**Texte proposé:**
====

Toutefois, il faut souligner qu’à côté de ces enjeux environnementaux, la mise en place de ZFE peut entraîner des conséquences sociales négatives pour une bonne partie des automobilistes. En effet, les usagers modestes vivant en milieux périurbains et ruraux qui n’ont pas d’autres alternatives à l’usage de la voiture particulière seront contraints dans leur mobilité quotidienne. C’est aussi valable pour tous ceux qui ne pourront pas renouveler leur véhicule faute de moyen financier.
La question qui se pose c’est comment pallier ces inconvénients. Autrement dit, quelles mesures faudrait-il mettre en place pour que la ZFE ne soit pas un outil d’exclusion sociale au sein des grandes villes ?
A notre avis, pour favoriser le développement des ZFE dans les villes, il est important de miser sur les transports en commun qui peuvent offrir une alternative pour les personnes qui n’ont pas les moyens pour changer leur véhicule diésel.
Ensuite, un des leviers essentiels pour rendre les ZFE plus accessibles socialement, ce sont les mobilités durables notamment le vélo et l’autopartage.  En effet, une politique ambitieuse d’aide à l’achat ou de location de vélo à prix attractifs permettrait aux ménages d’utiliser moins en moins leur voiture pour les déplacements courte distance.
De même l’autopartage est une alternative à l’achat d’un véhicule mais aussi une solution pour se déplacer dans une ZFE en louant une voiture électrique.

====

**Données fournies:**
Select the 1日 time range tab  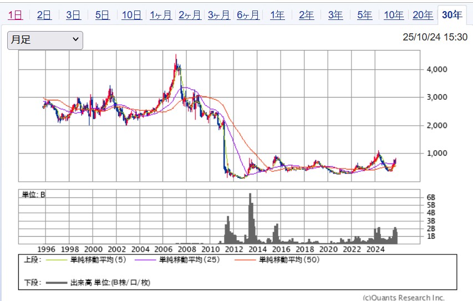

====

**Consigne:** Reprenez le texte sur les zones à faibles émissions et leurs conséquences sociales après sa dernière phrase, et poursuivez-le.

**Résultat attendu:**
Conclusion

En définitive, les Zones à Faibles Emission ont vu le jour en France et en Europe pour réduire la pollution atmosphérique dans les villes. Leur mise en place répond à un enjeu de santé publique et de transition écologique. Néanmoins, comme nous l’avons souligné plus haut, leur application risque d’engendrer des conséquences majeures sur la mobilité des personnes modestes qui n’ont pas les moyens pour changer leur véhicule diésel. C’est la raison pour laquelle, nous pensons que le développement des mobilités douces comme le vélo ou l’autopartage ou bien même favoriser plus de télétravail pour les employés pourraient être des alternatives pour lutter contre l’injustice sociale et l’exclusion des plus pauvres.

Références

Cossardeaux, J. (2022). Pollution : Vingt mesures pour faire accepter les zones à faibles émissions. Echos (Paris, France), p. Echos (Paris, France). Consulté le 15 janvier 2023.

Guimard, E. (2023). Les zones à faibles émissions bousculent la logistique du dernier kilomètre. Echos (Paris, France), p. Echos (Paris, France). Consulté le 12 janvier 2023

Mouly, B. (2022). Les métropoles déploient progressivement leurs zones à faibles émissions. Echos (Paris, France), p. Echos (Paris, France). Consulté le 26 décembre 2022.

ZFE-m: Quelles sont les villes ZFE (zones à faibles émissions mobilité) ? Consulté le 2 janvier 2023.(lelynx.fr)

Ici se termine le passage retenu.